In Study 1 (n = 330), confirmatory factor analysis of the 5-factor model had acceptable fit characteristics, but scale estimates of reliability were weak and four items had negative error variance and item loadings for four items were very low. Exploratory factor analysis with oblique rotation had superior fit but deleted the Openness factor and two items; further, Agreeableness and Conscientiousness had different item combinations.

In Study 2, (n = 231), CFA with MLE of the 5-factor model resulted in poor fit characteristics to data. Item loadings for two factors (Agreeableness – reverse item, and Openness – reverse item) had statistically non-significant values. Scale estimates of reliability were poor (ranging from α = .19 to .70; M = .47).

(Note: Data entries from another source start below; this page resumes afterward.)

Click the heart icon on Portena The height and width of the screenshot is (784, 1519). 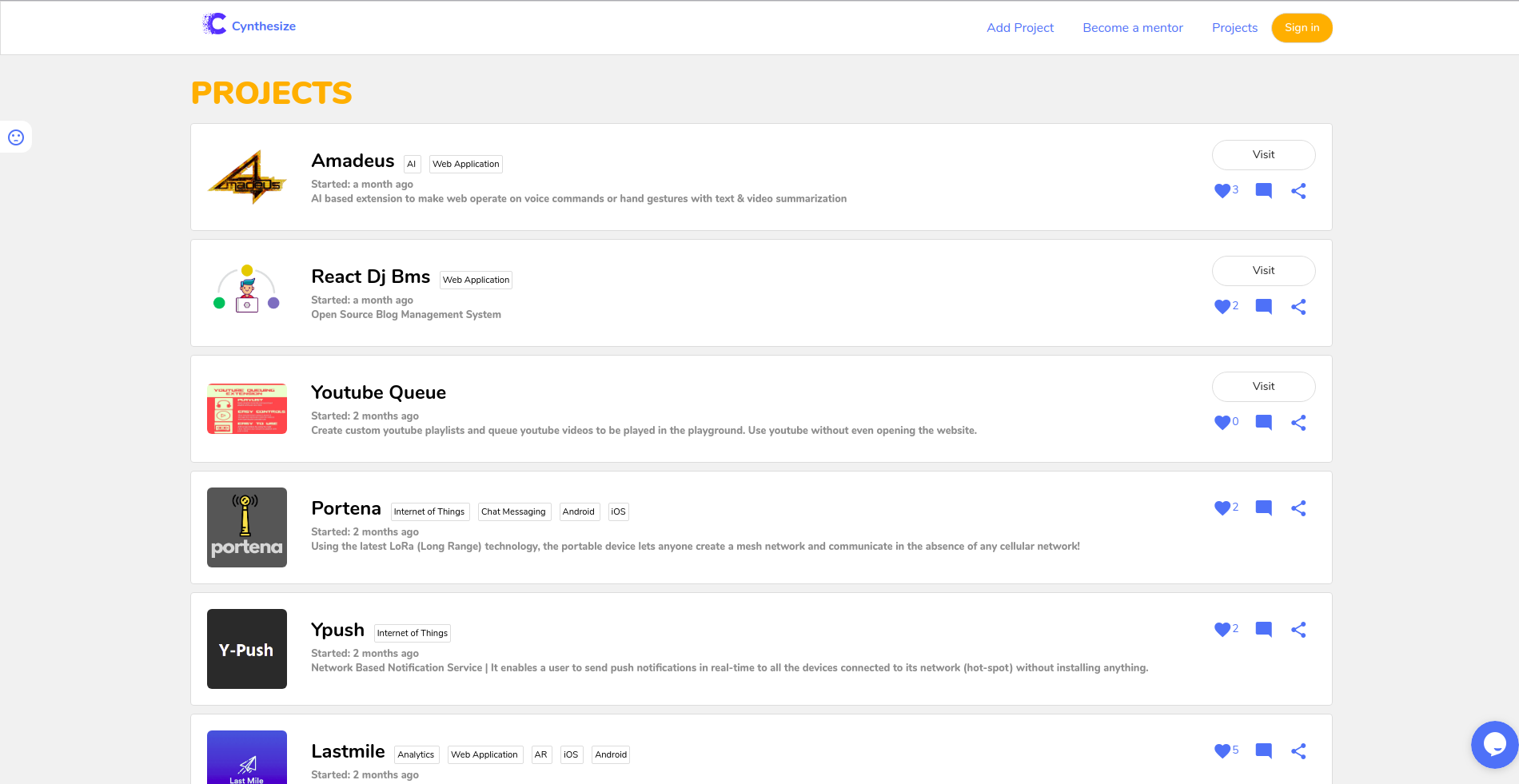pos(1222,508)
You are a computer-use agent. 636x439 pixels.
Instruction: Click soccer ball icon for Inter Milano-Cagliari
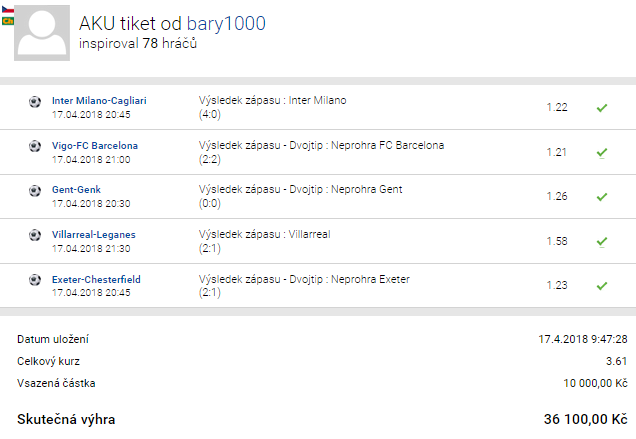coord(35,101)
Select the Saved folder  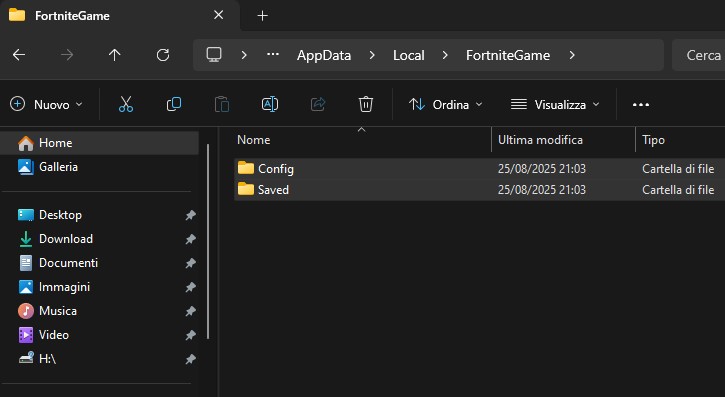479,190
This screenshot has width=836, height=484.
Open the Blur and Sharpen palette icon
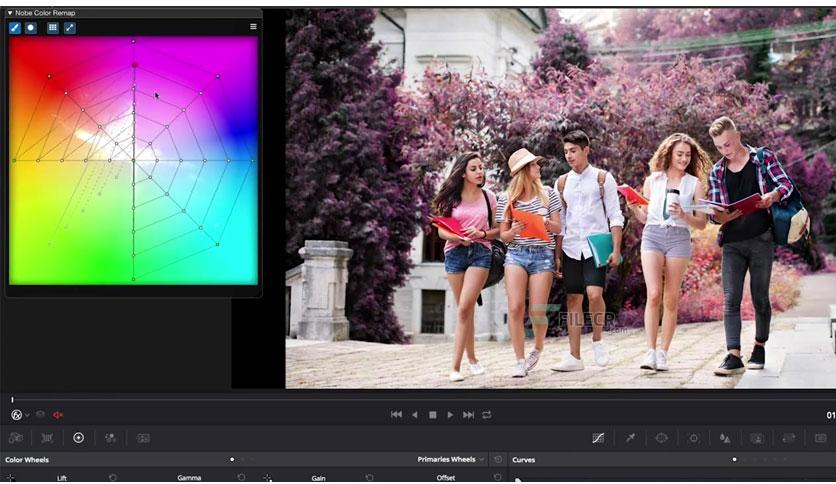[x=725, y=438]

EFA with MLE and oblique rotation yielded four factors, but item loadings were acceptable only for the Neuroticism and Extraversion factors. Similar to Study 1, the factors for Openness, Agreeableness, and Conscientiousness had different item combinations.

Because the expected BFI10 model was not recoverable in these two samples, it was decided to merge the data sets to overcome any possible limitations due to small sample size. In Study 3, a number of techniques were applied to the two data sets. The best fitting model in Study 1 and Study 2 was tested for invariance on the sample in the other study. A joint common EFA (MLE, oblique rotation) followed by CFA was used to ascertain a plausible model structure and test it for fit to the data. Principal component analysis of the joint data was conducted and then submitted to CFA to test for fit to the data. The Study 2 data were inadmissible for the original BFI10 model because of covariance matrix not positive definite. Likewise, the best fitting model from Study 1 (4 factors, 8 items) was also positive not definite for the Study 2 data. The best fitting model from Study 2 (4 factors, 10 items) was inadmissible for Study 1 data for the same reason. The joint solution based on PCA, had 3 factors and 9 items, two of which loaded on two factors. The dominant component had 6 items (one from each personality trait and two from agreeableness), while component two had 3 items, and component 3 had 2 items. Fit was good, but invariance was limited to configural equivalence.

All modelling resulted in inability to recover the intended 10 item, 5-factor BFI10 or generate a model that was invariant across both samples. These analyses raise serious doubts about the reliability and generalisability of the BFI10. Users are cautioned against using this brief Big Five inventory without thorough examination of model-data fit.